▸ **Texto de origem**
════════

Claro que a filha de Janot e a mulher de Gilmar Mendes podem ser
advogadas. Mas pai e marido deveriam admitir, quando assumem altos
cargos no Judiciário, que de duas, uma: ou eles passam longe de qualquer
caso no qual atuam filha e cônjuge ou estas não atuam em casos que
podem chegar a seu pai e marido.
Simples assim. Qualquer outra situação gera as dúvidas que este caso
está suscitando — e enfraquece o Judiciário e, pois, o governo e a
República.
Qualquer pessoa de bom senso percebe isso. Esqueçam as tais
argumentações técnicas, de alto teor jurídico. Não pode o juiz decidir
sobre um caso que envolve ainda que remotamente um parente ou mesmo um
amigo.
É a mesma situação de Palocci e Dirceu, que ganhavam dinheiro fazendo
consultoria para empresas clientes do governo do PT. Como se pode
imaginar que saía daí uma consultoria independente?
E tem mais: o pessoal da alta Corte acha normal que advogados que atuam
nos tribunais superiores sejam amigos do peito de juízes que decidem
seus casos. Dividem jantares, festas, viagens.
Não pode, é claro.
Eis outro efeito indireto da Lava Jato. Está exibindo as perigosas relações da Corte.

════════

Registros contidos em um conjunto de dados
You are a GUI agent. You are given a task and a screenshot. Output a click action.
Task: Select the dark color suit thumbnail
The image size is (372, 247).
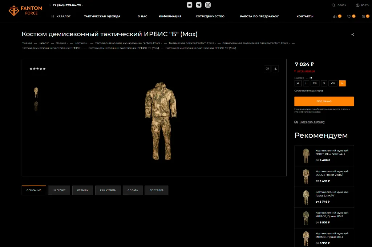[x=36, y=106]
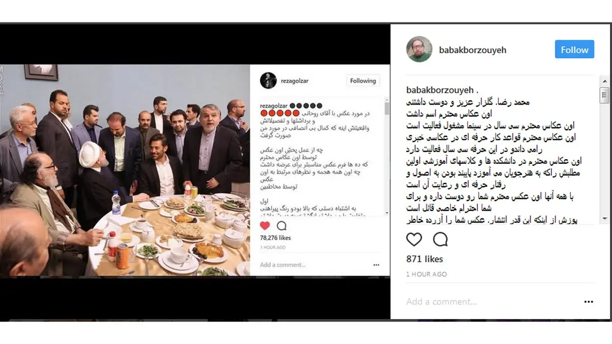Click the outer caption scrollbar up arrow

tap(604, 81)
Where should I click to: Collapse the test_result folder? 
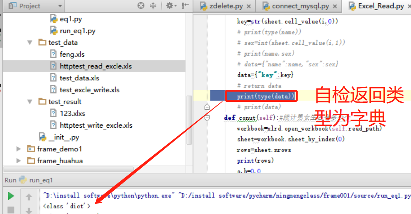pyautogui.click(x=30, y=102)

════════

▸ **Exercícios**
1. Responda às perguntas a seguir com base no texto de origem:
(a) Quais duas parentes de autoridades do Judiciário são mencionadas como advogadas no início?
(b) Quais dois nomes são citados como exemplo da mesma situação, por fazerem consultoria para empresas clientes do governo do PT?
(c) O que advogados e juízes dividem, segundo o texto?
2. Reproduza fielmente o trecho do texto de origem, começando nas palavras "É a mesma situação" e encerrando após as palavras "jantares, festas, viagens.".
As entradas provêm de uma fonte distinta da do texto de origem.

▸ **Respostas por tarefa**
1.
(a) A filha de Janot e a mulher de Gilmar Mendes.
(b) Palocci e Dirceu.
(c) Jantares, festas e viagens.

2.
É a mesma situação de Palocci e Dirceu, que ganhavam dinheiro fazendo
consultoria para empresas clientes do governo do PT. Como se pode
imaginar que saía daí uma consultoria independente?
E tem mais: o pessoal da alta Corte acha normal que advogados que atuam
nos tribunais superiores sejam amigos do peito de juízes que decidem
seus casos. Dividem jantares, festas, viagens.